Я оторвался от пространства войны и обмывал водкой все те полочки души, с которых, как мне казалось, весенний ветерок сдул чеченскую пыль. Обмывал так, будто надо было стереть все следы. Я рассказывал им о войне до хрипоты, но реально ощущал только то, что есть день сегодняшний и есть день позавчерашний, а вчера нет вообще, оно исчезло, потому что было совершенно нелогично и выпадало из размеренного порядка обычной жизни.

Война наблюдала за мной со стороны, давала мне возможность расслабиться, потешить себя иллюзией того, что она умерла во мне, оставив только ворох отрывочных воспоминаний о невозможном и несуществующем. И я рассказывал друзьям о войне, как будто вспоминал кинофильм, в котором играл одну из ролей, но который в реальности был вне моего мира. И я не замечал, что мир мой трещит по швам…

Через пару-тройку дней весёлая карусель начала замедлять свой ход, и я спрыгнул с неё, пытаясь попасть в колею размеренной жизни. Она звала меня в свои объятия, улыбаясь рекламной улыбкой и обещая все прелести, припасённые для бюргеров и обывателей.

День за днём неторопливо катилось колесо ежедневных забот и проблем. Коровы, сенокос, заботы по дому — всё вернулось «на круги своя». Ничего не изменилось в том порядке, который был определён мной ещё задолго до войны. Да и была ли она?

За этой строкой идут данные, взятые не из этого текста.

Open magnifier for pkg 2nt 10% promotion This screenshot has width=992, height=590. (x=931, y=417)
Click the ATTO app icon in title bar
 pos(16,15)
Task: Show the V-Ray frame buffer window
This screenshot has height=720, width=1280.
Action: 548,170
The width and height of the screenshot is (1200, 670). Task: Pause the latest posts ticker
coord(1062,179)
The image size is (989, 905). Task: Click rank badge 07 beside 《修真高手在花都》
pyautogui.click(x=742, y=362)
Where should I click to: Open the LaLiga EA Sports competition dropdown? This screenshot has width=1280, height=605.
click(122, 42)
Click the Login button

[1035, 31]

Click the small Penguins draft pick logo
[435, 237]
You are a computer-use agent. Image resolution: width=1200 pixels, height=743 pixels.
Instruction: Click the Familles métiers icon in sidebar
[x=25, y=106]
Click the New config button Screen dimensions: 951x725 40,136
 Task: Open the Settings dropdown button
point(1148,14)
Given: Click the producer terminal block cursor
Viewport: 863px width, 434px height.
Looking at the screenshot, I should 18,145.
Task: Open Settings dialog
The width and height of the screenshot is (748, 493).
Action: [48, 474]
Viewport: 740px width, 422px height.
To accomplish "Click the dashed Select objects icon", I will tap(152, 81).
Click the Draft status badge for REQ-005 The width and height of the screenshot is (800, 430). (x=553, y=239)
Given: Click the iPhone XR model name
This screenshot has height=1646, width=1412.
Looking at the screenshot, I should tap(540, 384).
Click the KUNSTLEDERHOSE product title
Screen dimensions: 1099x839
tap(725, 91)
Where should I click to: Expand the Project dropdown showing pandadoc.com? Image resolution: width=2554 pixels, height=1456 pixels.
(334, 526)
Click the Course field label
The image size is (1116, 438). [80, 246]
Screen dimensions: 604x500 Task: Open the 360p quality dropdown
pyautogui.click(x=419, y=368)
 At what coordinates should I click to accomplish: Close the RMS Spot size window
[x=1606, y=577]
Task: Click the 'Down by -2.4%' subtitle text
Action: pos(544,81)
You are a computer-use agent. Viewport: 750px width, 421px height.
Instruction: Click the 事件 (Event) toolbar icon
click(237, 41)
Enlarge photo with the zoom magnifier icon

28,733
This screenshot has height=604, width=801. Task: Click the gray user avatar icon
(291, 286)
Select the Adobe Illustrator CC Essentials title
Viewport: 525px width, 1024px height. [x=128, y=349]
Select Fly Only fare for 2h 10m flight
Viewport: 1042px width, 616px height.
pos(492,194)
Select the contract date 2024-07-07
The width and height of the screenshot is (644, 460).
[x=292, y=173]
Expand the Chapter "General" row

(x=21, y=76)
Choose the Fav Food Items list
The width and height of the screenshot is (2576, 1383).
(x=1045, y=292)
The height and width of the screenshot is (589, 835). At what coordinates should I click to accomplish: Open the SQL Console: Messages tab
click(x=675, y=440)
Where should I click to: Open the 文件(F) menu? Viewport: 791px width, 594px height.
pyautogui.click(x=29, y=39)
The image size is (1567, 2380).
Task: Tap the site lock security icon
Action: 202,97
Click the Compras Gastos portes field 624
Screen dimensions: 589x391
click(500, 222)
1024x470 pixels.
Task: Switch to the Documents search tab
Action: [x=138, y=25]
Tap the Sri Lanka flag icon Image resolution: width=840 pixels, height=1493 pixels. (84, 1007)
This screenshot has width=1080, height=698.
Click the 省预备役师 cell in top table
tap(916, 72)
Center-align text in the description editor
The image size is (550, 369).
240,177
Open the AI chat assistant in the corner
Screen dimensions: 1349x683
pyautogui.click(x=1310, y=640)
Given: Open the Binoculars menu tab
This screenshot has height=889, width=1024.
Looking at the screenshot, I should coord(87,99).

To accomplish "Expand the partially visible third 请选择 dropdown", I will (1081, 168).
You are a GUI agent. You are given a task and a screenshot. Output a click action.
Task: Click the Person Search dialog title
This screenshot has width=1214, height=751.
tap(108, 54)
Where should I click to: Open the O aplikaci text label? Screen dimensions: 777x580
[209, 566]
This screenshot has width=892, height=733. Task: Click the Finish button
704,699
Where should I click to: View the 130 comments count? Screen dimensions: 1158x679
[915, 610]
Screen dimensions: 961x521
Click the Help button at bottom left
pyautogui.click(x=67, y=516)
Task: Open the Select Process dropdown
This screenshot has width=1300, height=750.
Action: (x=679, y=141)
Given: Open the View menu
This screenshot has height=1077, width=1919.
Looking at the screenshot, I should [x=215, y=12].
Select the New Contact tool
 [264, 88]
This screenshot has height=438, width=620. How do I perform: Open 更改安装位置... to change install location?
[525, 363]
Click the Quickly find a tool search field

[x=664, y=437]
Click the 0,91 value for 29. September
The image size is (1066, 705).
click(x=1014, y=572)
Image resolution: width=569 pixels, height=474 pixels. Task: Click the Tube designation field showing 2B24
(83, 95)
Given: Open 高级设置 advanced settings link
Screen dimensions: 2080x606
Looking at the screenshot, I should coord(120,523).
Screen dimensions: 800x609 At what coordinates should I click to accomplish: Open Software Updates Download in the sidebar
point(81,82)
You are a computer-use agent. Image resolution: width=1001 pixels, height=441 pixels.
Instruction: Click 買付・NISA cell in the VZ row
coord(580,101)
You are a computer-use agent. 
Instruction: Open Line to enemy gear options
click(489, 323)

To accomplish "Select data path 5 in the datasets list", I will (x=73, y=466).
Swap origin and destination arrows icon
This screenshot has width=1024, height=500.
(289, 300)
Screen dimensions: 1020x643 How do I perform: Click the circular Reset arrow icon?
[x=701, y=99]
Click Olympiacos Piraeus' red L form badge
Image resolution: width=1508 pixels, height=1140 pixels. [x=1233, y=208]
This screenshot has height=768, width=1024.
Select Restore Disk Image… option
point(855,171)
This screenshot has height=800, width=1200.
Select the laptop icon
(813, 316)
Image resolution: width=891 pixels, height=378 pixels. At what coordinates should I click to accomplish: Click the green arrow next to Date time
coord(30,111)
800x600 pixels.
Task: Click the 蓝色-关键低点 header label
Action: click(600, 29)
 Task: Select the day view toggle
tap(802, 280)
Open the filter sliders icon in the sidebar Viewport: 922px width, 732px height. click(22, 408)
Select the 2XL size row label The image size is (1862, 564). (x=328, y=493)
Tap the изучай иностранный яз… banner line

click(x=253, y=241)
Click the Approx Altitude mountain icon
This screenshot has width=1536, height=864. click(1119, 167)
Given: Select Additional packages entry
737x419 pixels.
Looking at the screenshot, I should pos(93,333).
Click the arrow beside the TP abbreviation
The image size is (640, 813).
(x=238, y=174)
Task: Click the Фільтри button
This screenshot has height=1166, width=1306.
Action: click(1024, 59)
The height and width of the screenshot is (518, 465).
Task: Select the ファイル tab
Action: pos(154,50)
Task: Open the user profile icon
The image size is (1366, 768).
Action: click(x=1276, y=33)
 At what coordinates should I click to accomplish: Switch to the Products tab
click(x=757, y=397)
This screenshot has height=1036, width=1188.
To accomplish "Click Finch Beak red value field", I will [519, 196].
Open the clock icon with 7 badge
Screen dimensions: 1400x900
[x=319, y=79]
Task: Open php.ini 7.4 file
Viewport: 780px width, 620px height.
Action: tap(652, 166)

Я не думал об этом. Сегодняшний день приходил и требовал к себе внимания, не оставляя места чему то другому, и тогда мне ещё было не понятно, как можно идти по дороге жизни, не неся на своих плечах память, сотканную из грязи окопов, вшей, автоматного тявканья, фронтовой дружбы и смерти друзей.

Война дала мне для отдыха всего лишь несколько дней. Она, по-видимому, устала играть в прятки, маскироваться под кинофильм, и неожиданно для меня вновь бесцеремонно ворвалась в сознание, представ передо мной реальностью.

Обнявшись, мы спали в родительском доме, уставшие от трудного дня. Тёплая майская ночь, ещё не вобравшая в себя духоту южной летней ночи, плотно укутывала нас, перемигиваясь звёздами на небе. Бодрствуют только сверчки за окном, вдалеке — лягушки и подбрёхивающие собаки. Они выстраивают свою ночную концертную программу, нисколько не мешая уснувшему миру.

Мы спали крепко, без снов. Ничто не волновало меня с вечера. Я был мирный человек, к которому прижималась любимая женщина, и которому было достаточно этого счастья.

Услышав сквозь сон, как что-то слегка стукнуло в калитку, я, что есть сил, оттолкнул жену, сбросив её на пол, перелетел через неё, метнулся, не поднимая головы выше подоконника к окну, встал рядом с ним, вжимаясь спиной в стену, и лишь после этого, особо не высовываясь, глянул на улицу.